For non-painful sedation midazolam or diazepam could be used. For painful procedures Entonox or a combination of morphine and midazolam (either oral or intravenous) could be used. The combination of ketamine and midazolam (again either oral or I/V) was unpredictable and produced sedation heading towards general anaesthesia.
Among other agents, trimeprazine had gone out of fashion and droperidol was always used in combination due to its side effects. Chloral hydrate could give deep sedation in high doses but care was needed because of its extended effect. Quinalbarbitone was used at the Alder Hey for magnetic resonance imaging scans, but its long half-life could demand an overnight stay.
Morphine was the mainstay for analgesia. Entonox had a quick onset and short duration but could cause distension in gas filled cavities in the body. Ketamine produced intense analgesia but led to a dissociated state, causing dysphoria on waking. It was a chiral mixture and one enantiomer was responsible for each effect (analgesia and dysphoria), so a chiral fraction version might be introduced.
Dr Bowhay concluded that there was no ideal regime for sedation and that safe sedation depended on safe monitoring and the use of established guidelines.
During discussion, Dr Bowhay agreed that benzodiazepines might have a protective effect in epileptics. He added that major tranquillisers could have odd effects and that ketamine could make the epilepsy worse. It would be difficult to deal with a patient who started fitting while in an MRI scanner.
So far as community dentists were concerned, Dr Bowhay felt that practitioners needed to have the knowledge to deal with any complications, especially if they were not used to dealing with patients who had stopped breathing.

"Unfortunate" omission

It was unfortunate that the recently published National Health Service plan made no reference to paediatrics in general or to paediatric pharmacy in particular, Dr CAMPBELL DAVIDSON (medical director, Alder Hey hospital) said.
Looking back over 30 years of change in paediatric practice and at the potential for the future of paediatric pharmacy, Dr Davidson said that the challenge for pharmacists was to promote the specialty and the major contribution that pharmacists make to patient care. Among advances in the past 30 years were a decrease in spina bifida due to increased ante-natal uptake of folic acid and decreases in measles and mumps due to MMR vaccine. However the debate around prevention still raged, an example being the use of chickenpox vaccine in the United States but not in the United Kingdom.
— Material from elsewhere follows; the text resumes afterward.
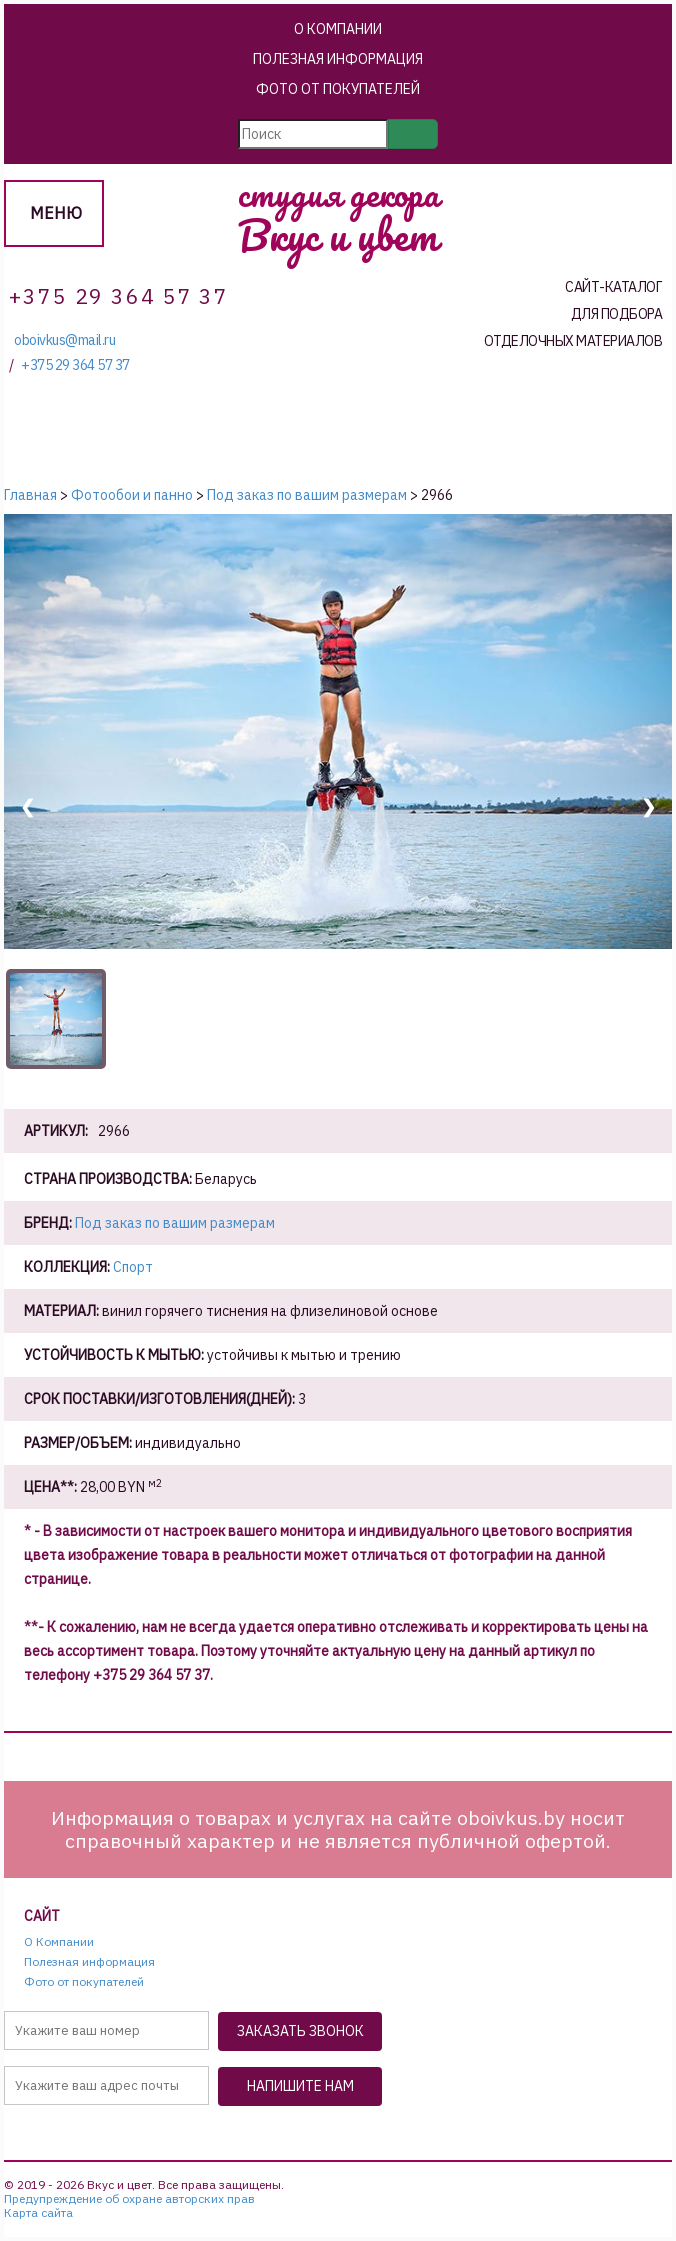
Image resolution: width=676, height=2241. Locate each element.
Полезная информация (338, 59)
Dublin poster wins travel bursary

The NPPG travel bursary was awarded for a poster entitled “From the paediatric hospital to the community pharmacy — an aid to seamless care” by Siobhan Moriarty and Jane Fanning (Our Lady’s hospital for sick children, Dublin). They carried out a three-month audit of calls received from, and made to, community pharmacists and carers with a concurrent audit of discharge prescriptions. All items for which information was requested or provided to a pharmacist or which potentially could be prescribed on discharge were included. The outcome was a booklet of information on the availability of about 70 products and the formulation of 24 oral liquids and topicals. A trouble shooting guide to help deal with all prescriptions from the hospital, information sources routinely used by the pharmacy department and the compounding of extemporaneous products was also included.